# Cypress Question



## daniel greak (Aug 16, 2005)

Okay this one may be off the wall, but I figured if there is anybody out there that can answer my questions this would the best place to start.

I am fixing to the start the home building process and I have some ideas for some custom wood projects. The one that is really got me questioning whether it is functional or not is my guest bathroom sink and pedestal. I have access to quite a bit of cypress and I am planning on using a trunk, say ground level to 3' up as my sink pedestal. That's the easy part, my big question is, is it possible to turn a sink in the trunk and seal it well enough that it would work? I have seen this on several websites but they are always using cedar or walnut. Also if it possible, would this need to be turned or carved out? I would think turning would be real difficult due to the bulk of the log and the fact that is not anywhere close to balanced.

Just curious if you guys have any experience with this or not. At this point I am just planning on placing a copper sink on top the stump, but I think it would be real cool it was the actual sink.

The other projects are fairly simple, cypress mantle, cypress knees for balusters on the porch railing and knees used as towel rack hangers. The one that puzzles me is the sink.

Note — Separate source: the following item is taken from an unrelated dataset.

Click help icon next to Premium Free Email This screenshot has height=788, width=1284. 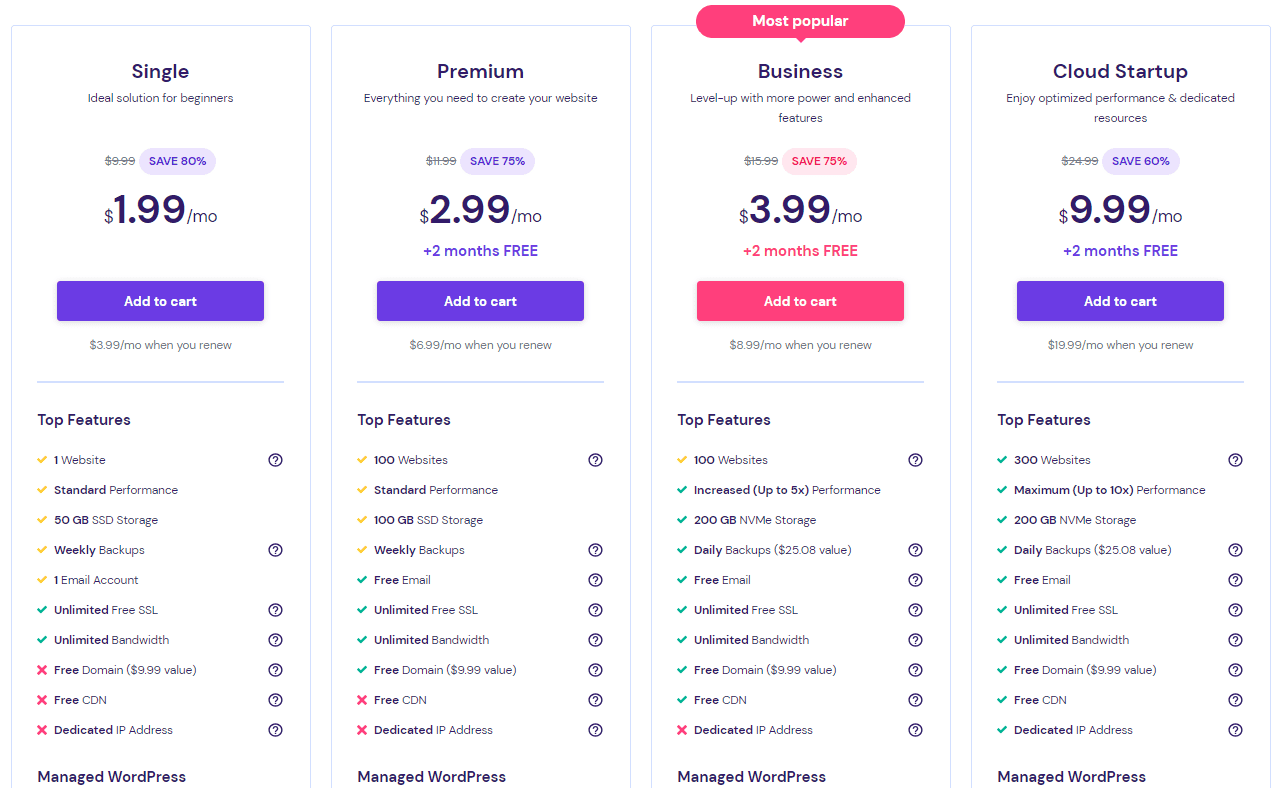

Any input is appreciated. Thanks in advance.

Daniel


----------



## 3192 (Dec 30, 2004)

You might do some research on the Lancelot carving disk. More info and a start @

http://katools.com/how-to/bowl-carving/


----------



## JS Fog (Sep 4, 2012)

Look at this product. They show wood sinks in some of their adds.

http://www.waterlox.com/


----------



## speckle-catcher (May 20, 2004)

like this?


----------



## SetDaHook (Oct 21, 2010)

Now that's very cool, but it would take one heck of a lathe, gantry crane, etc...It would definitely be a conversation piece.


----------



## Tortuga (May 21, 2004)

Hook..I don't think the wood sink Shawn pixed would involve a lathe at all..just the right proportioned stump, a few chisels and one helluva good power sander plus a lot of muscle power.. Might toss in one REALLY long drill bit as well...


----------



## daniel greak (Aug 16, 2005)

Spec that is exactly what I am looking to do. I agree with you guys that this would have to be done by carving. Thanks for all the advice and I'll look into the links you guys have suggested. I'll let you know how this turns out when I get to this point.


----------



## speckle-catcher (May 20, 2004)

www.bcwoodwork.com is where that one came from

he's a wood "artist" in Houston


----------